:: GIVEN DATA ::
┏━━
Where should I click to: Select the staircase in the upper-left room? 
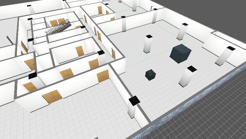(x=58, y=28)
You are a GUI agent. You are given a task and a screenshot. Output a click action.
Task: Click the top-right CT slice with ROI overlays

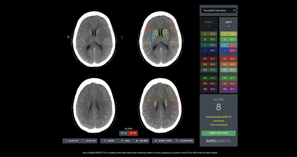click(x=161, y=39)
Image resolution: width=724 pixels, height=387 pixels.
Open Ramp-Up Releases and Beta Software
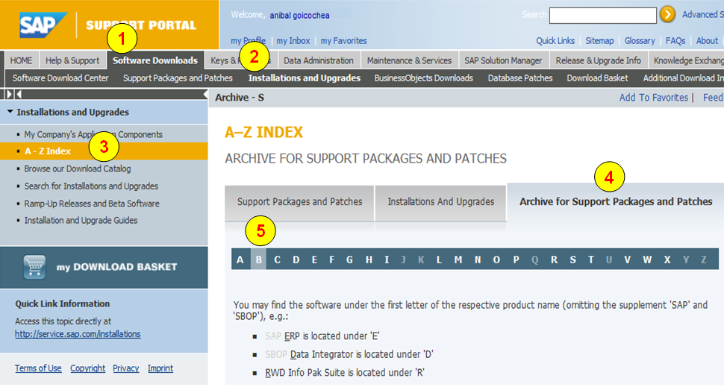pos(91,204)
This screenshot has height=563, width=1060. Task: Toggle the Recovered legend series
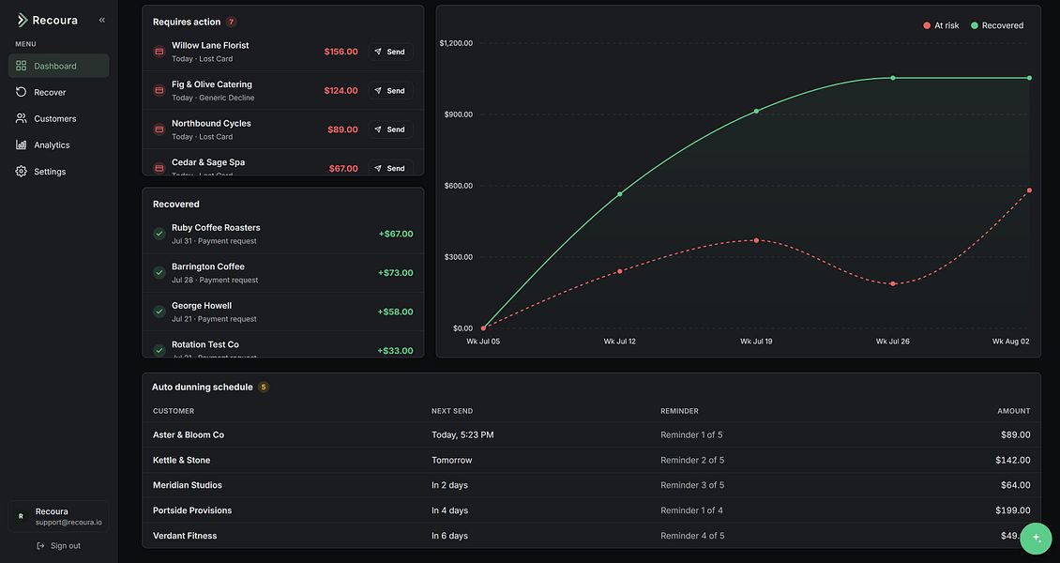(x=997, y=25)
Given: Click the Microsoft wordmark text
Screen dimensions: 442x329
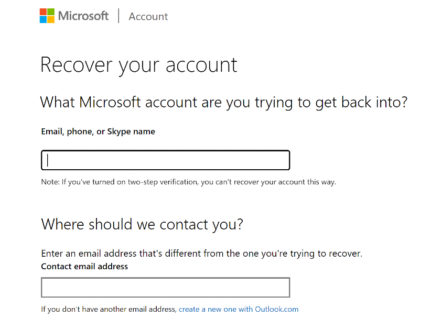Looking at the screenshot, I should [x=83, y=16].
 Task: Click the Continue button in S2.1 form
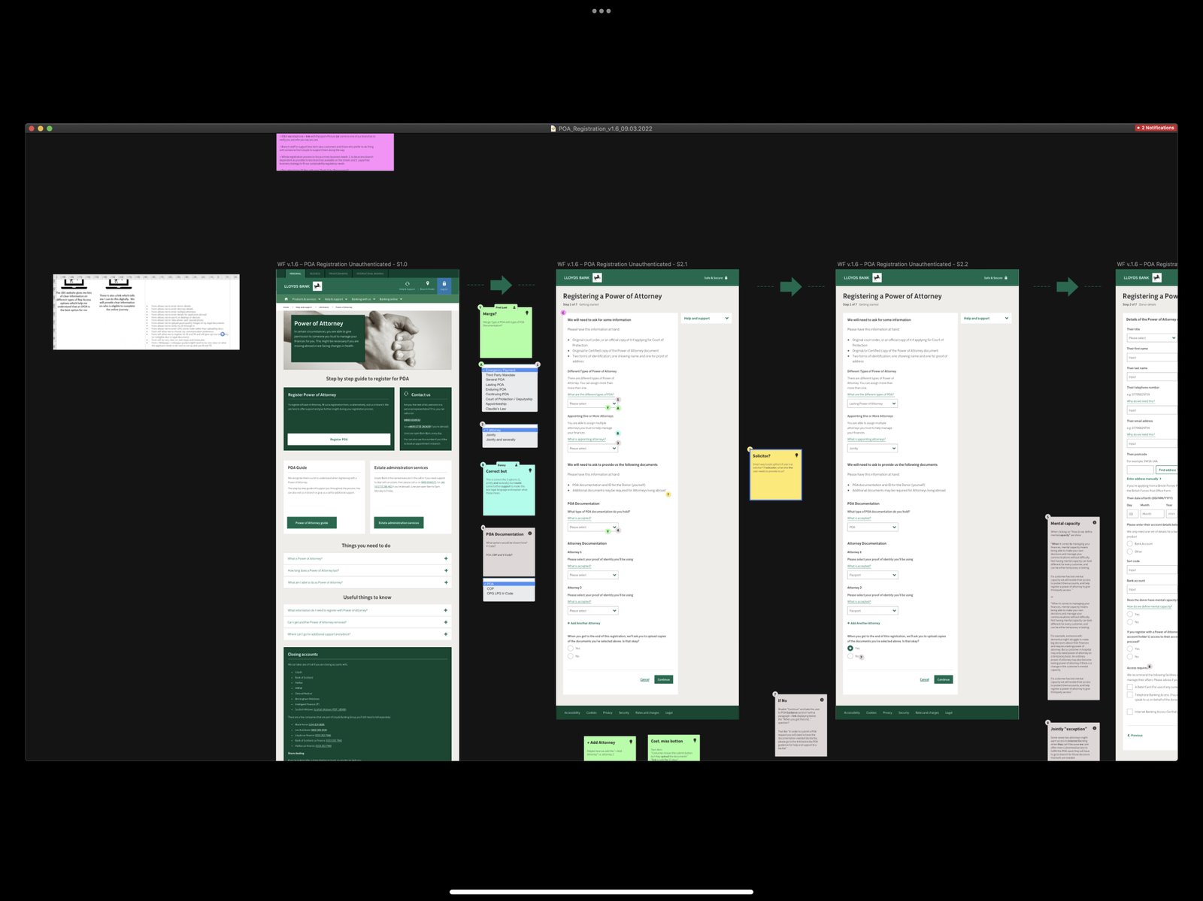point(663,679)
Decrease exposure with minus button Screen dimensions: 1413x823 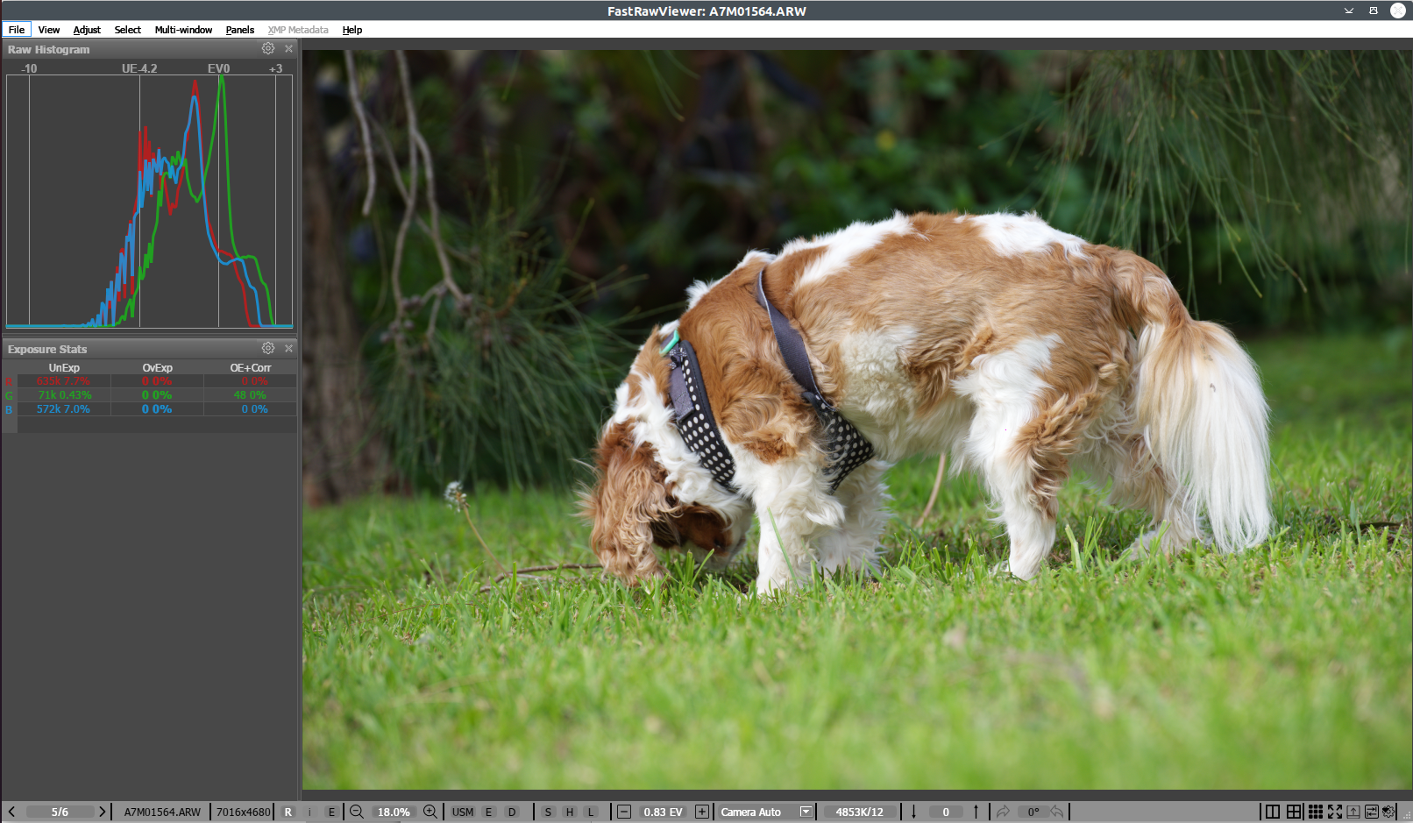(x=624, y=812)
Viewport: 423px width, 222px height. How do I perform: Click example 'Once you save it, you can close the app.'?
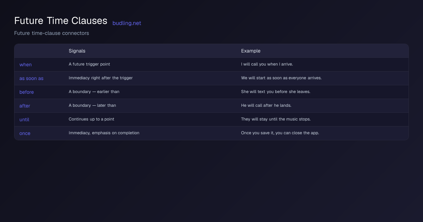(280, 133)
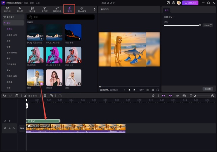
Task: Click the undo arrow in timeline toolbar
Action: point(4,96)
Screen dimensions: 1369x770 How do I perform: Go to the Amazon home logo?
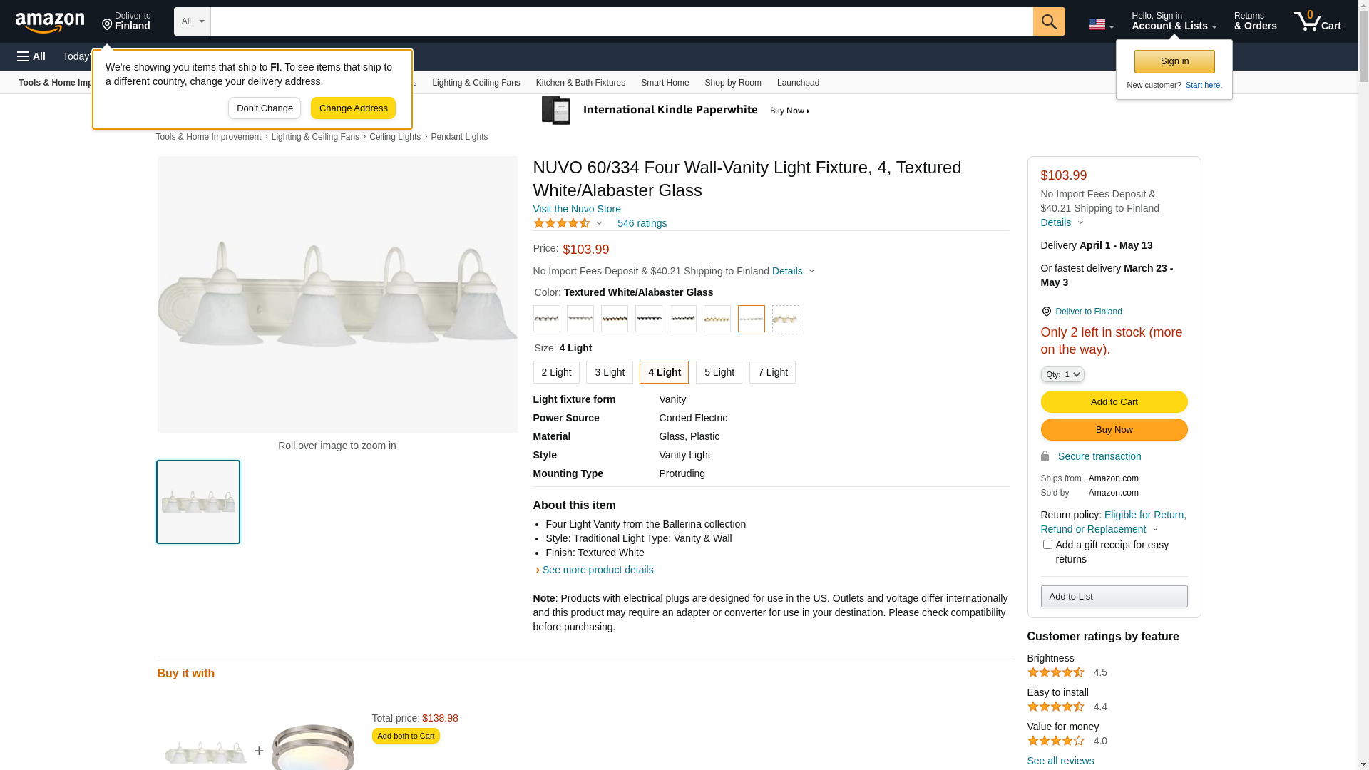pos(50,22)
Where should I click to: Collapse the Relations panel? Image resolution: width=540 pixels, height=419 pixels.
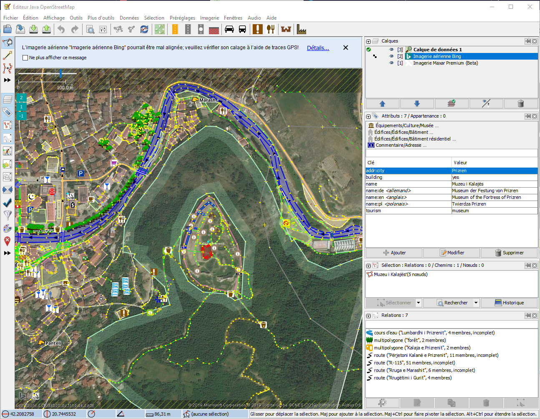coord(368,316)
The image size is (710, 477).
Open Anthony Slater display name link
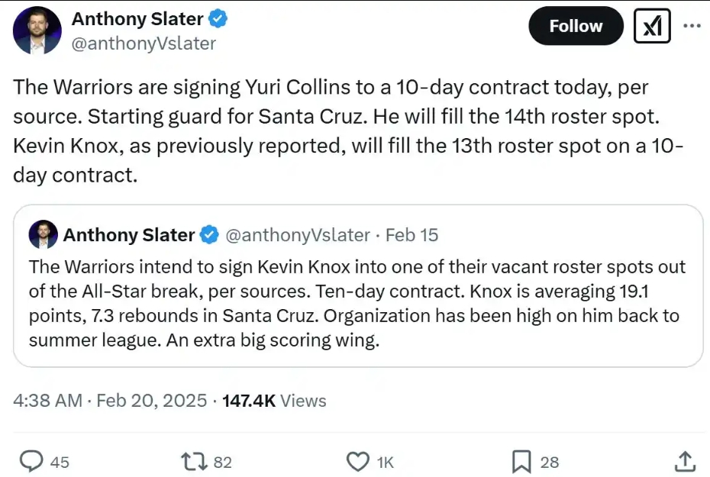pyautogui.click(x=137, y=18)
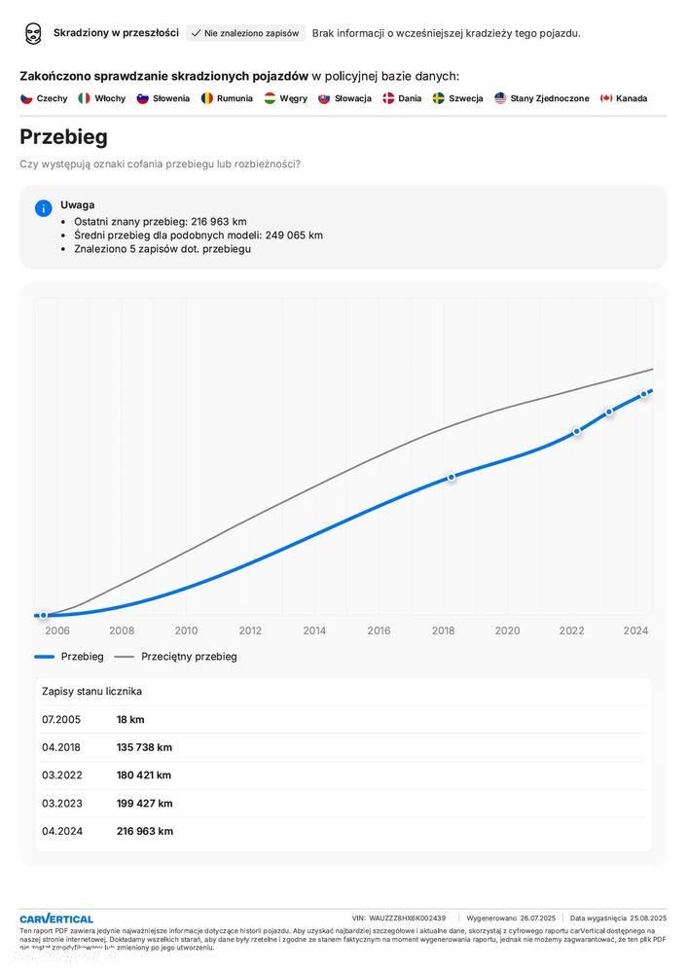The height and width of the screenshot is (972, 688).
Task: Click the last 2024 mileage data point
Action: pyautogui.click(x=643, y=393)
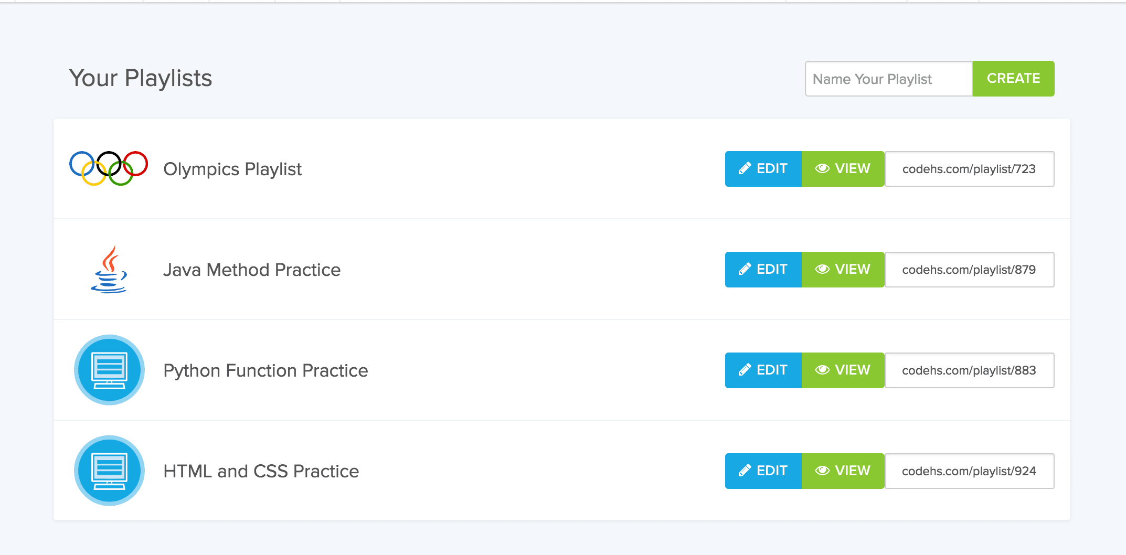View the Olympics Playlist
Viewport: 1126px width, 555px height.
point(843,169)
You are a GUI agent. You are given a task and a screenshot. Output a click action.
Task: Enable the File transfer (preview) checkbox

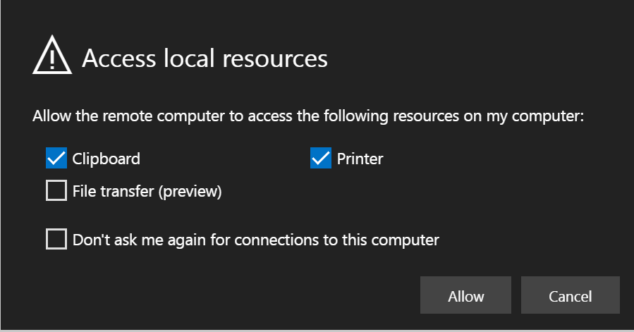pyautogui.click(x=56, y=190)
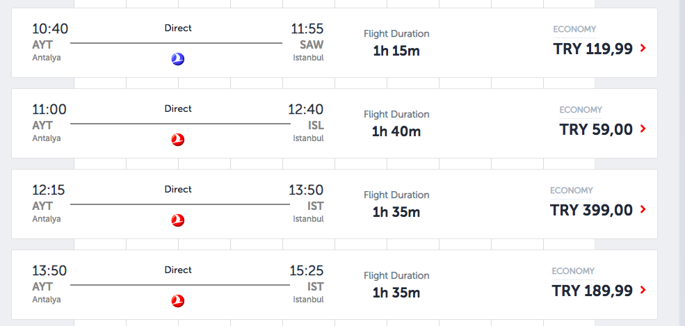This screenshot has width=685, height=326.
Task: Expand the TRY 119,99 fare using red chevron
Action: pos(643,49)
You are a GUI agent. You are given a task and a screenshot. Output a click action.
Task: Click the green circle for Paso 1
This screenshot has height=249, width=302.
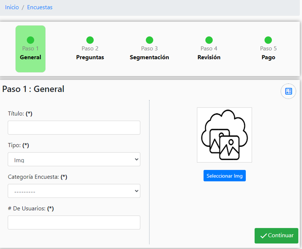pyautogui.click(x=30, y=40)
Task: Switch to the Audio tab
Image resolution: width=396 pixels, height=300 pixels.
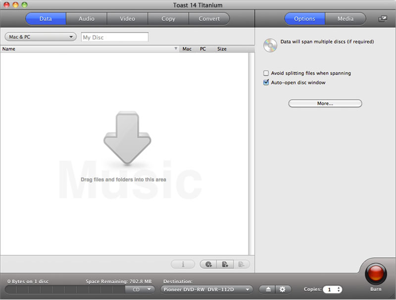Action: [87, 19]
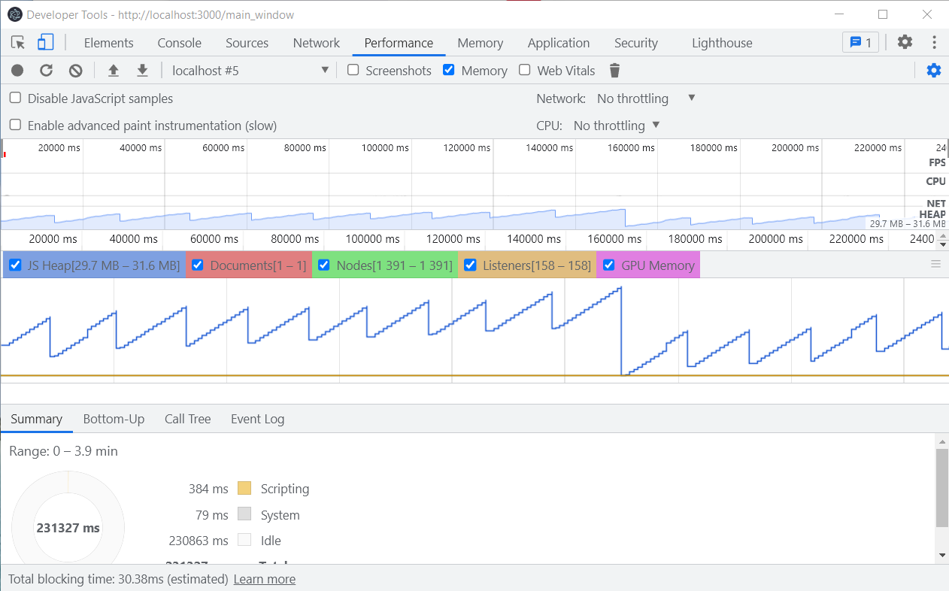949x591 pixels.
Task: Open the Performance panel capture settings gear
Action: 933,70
┗━━
:: EXERCISE PROMPT ::
Leave the pictures out, and retype exactly the lines from the one containing "This screenshot has height=249, width=302." through the last line of the entries above, both included.

:: TASK SOLUTION ::
This screenshot has height=249, width=302.
pyautogui.click(x=30, y=40)
Task: Switch to the Audio tab
Image resolution: width=396 pixels, height=300 pixels.
Action: [87, 19]
949x591 pixels.
Task: Open the Performance panel capture settings gear
Action: 933,70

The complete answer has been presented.